▸ Activité 1
Recopiez l'extrait depuis « Par Virginie de » jusqu'à « dans les copeaux. », en renommant « guinguette » en « buvette ».
▸ Activité 2
D'après l'extrait, pourquoi la cale était-elle autrefois le point névralgique de la commune ?
▸ Activité 3
Répondez à ces questions sur l'extrait :
(a) En quelle année Laurent Ménard s'est-il installé à Saint-Jean-de-Boiseau ?
(b) Qu'est-ce qui marque l'entrée dans l'étier de la Petite Rivière ?
(c) Qui navigue encore dans les méandres de l'étier ?

▸ Extrait cité

※ ※ ※

Par Virginie de Rocquigny - Installé en 2011 à Saint-Jean-de-Boiseau à une vingtaine de kilomètres en aval de Nantes, au bord de la Petite Rivière, le charpentier Laurent Ménard, créateur du chantier Marlo, a depuis ouvert avec sa compagne une guinguette sur un chaland et une antenne de son chantier à Saint-Gilles-Croix-de-Vie. Ce passionné de bateaux en bois, qui affirme de fortes ambitions pour son métier, revient sur ses apprentissages sur l’eau et dans les copeaux.
Malgré le bruit du petit hors-bord, Laurent Ménard parle beaucoup. Son débit est à l’image de son énergie : rarement tarie. À bord du fûtreau, construction maison sur le modèle des barques traditionnelles du fleuve, il s’approche de la Maison dans la Loire, œuvre du parcours d’art contemporain Estuaire, curieuse bâtisse bancale enlisée pour toujours au fond du fleuve. Le charpentier raconte la tour à plomb de Coüeron, fermée au même moment que les chantiers navals de Nantes, les vestiges des pêcheries de l’estuaire de Loire et l’épave du baleinier norvégien coulé par les Allemands, dont le mât marque l’entrée dans l’étier de la Petite Rivière. La barque s’engage dans ce cours d’eau qui mène jusqu’à Saint-Jean-de-Boiseau, à une vingtaine de kilomètres en aval de Nantes. À l’abri du vent, protégés par la végétation épaisse de l’étier, les ondoiements du fleuve semblent loin. « Il faut imaginer l’activité qu’a connu cet endroit : il y avait beaucoup de pêche, de circulation. La cale, c’était le point névralgique de la commune, le bétail embarquait pour aller pâturer sur l’autre rive. » Les vaches paissent toujours au bord de l’étier, elles tombent même parfois dans l’eau, mais personne ne navigue plus dans ces méandres bucoliques, à part quelques canards et un voisin mordu d’histoire locale.

※ ※ ※

▸ Données à examiner

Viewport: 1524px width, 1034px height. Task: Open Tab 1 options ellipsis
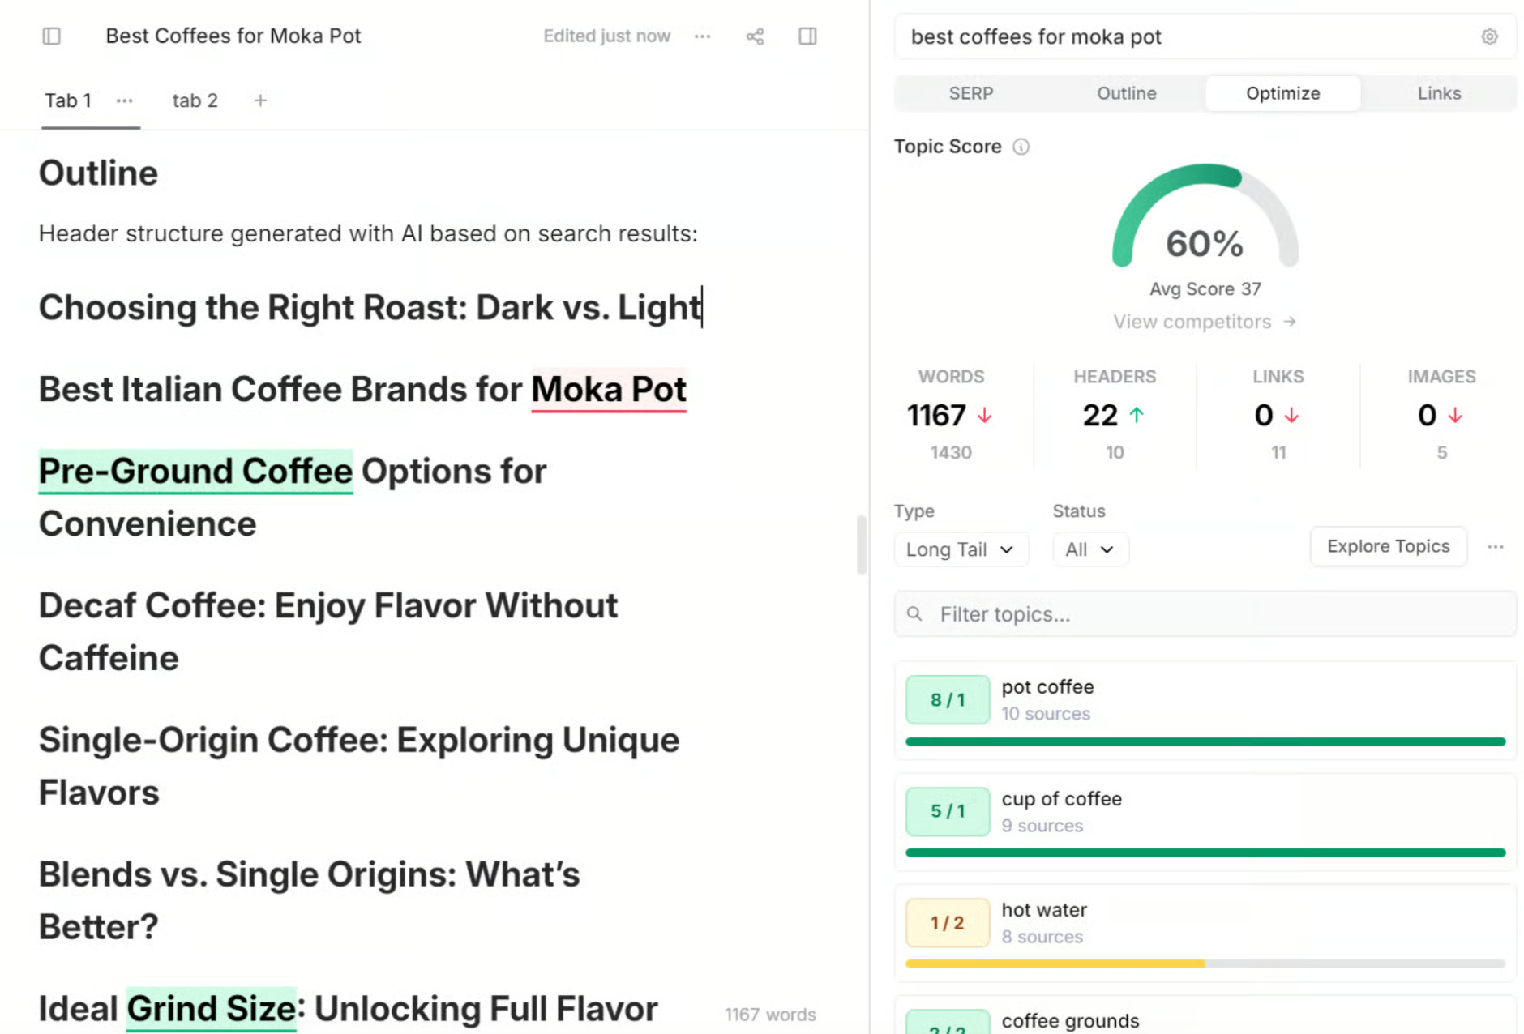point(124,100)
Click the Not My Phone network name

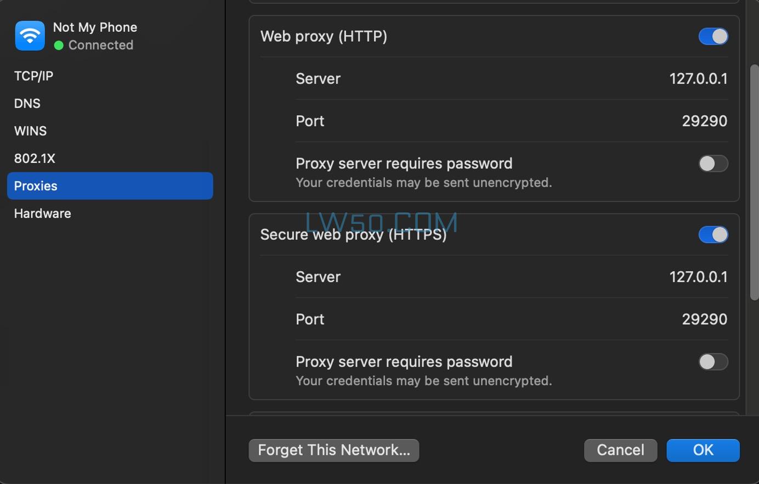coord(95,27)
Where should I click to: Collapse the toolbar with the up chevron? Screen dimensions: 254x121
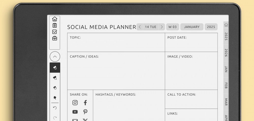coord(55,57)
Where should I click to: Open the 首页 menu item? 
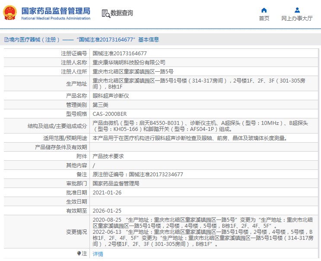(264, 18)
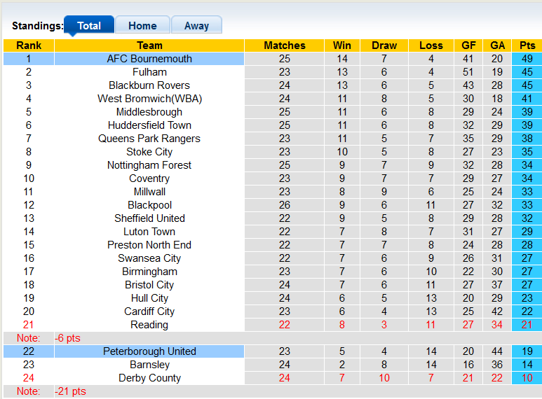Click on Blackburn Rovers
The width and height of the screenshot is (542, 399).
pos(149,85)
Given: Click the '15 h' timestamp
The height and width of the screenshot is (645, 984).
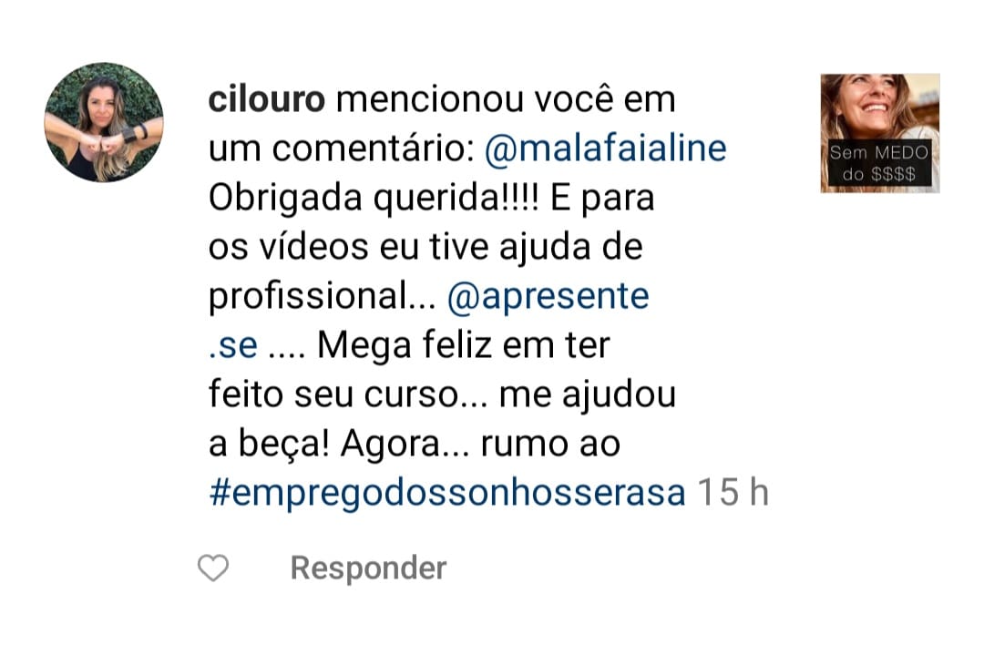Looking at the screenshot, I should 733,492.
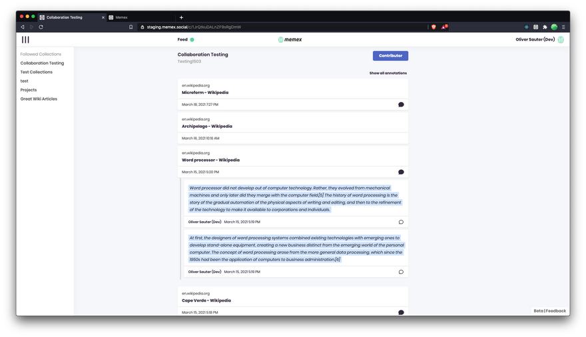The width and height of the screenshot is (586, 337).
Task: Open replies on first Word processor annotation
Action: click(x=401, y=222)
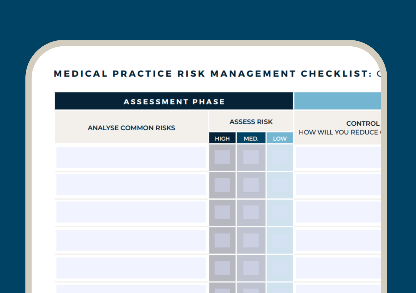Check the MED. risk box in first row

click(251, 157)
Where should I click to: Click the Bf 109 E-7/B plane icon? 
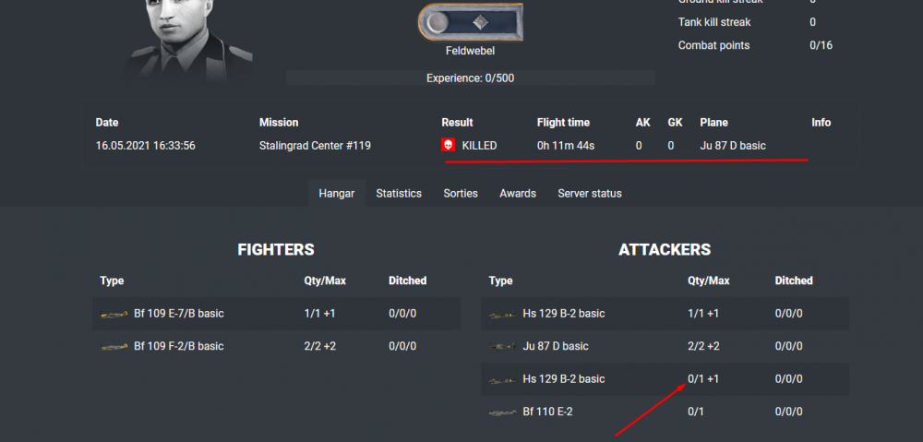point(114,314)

※ ※ ※

▸ Zone de réponse 1
Par Virginie de Rocquigny - Installé en 2011 à Saint-Jean-de-Boiseau à une vingtaine de kilomètres en aval de Nantes, au bord de la Petite Rivière, le charpentier Laurent Ménard, créateur du chantier Marlo, a depuis ouvert avec sa compagne une buvette sur un chaland et une antenne de son chantier à Saint-Gilles-Croix-de-Vie. Ce passionné de bateaux en bois, qui affirme de fortes ambitions pour son métier, revient sur ses apprentissages sur l’eau et dans les copeaux.

▸ Zone de réponse 2
Laurent Ménard explique que le bétail embarquait à la cale pour aller pâturer sur l'autre rive. Il rappelle aussi qu'il y avait alors beaucoup de pêche et de circulation à cet endroit.

▸ Zone de réponse 3
(a) En 2011.
(b) Le mât de l'épave du baleinier norvégien coulé par les Allemands.
(c) Seulement quelques canards et un voisin mordu d'histoire locale.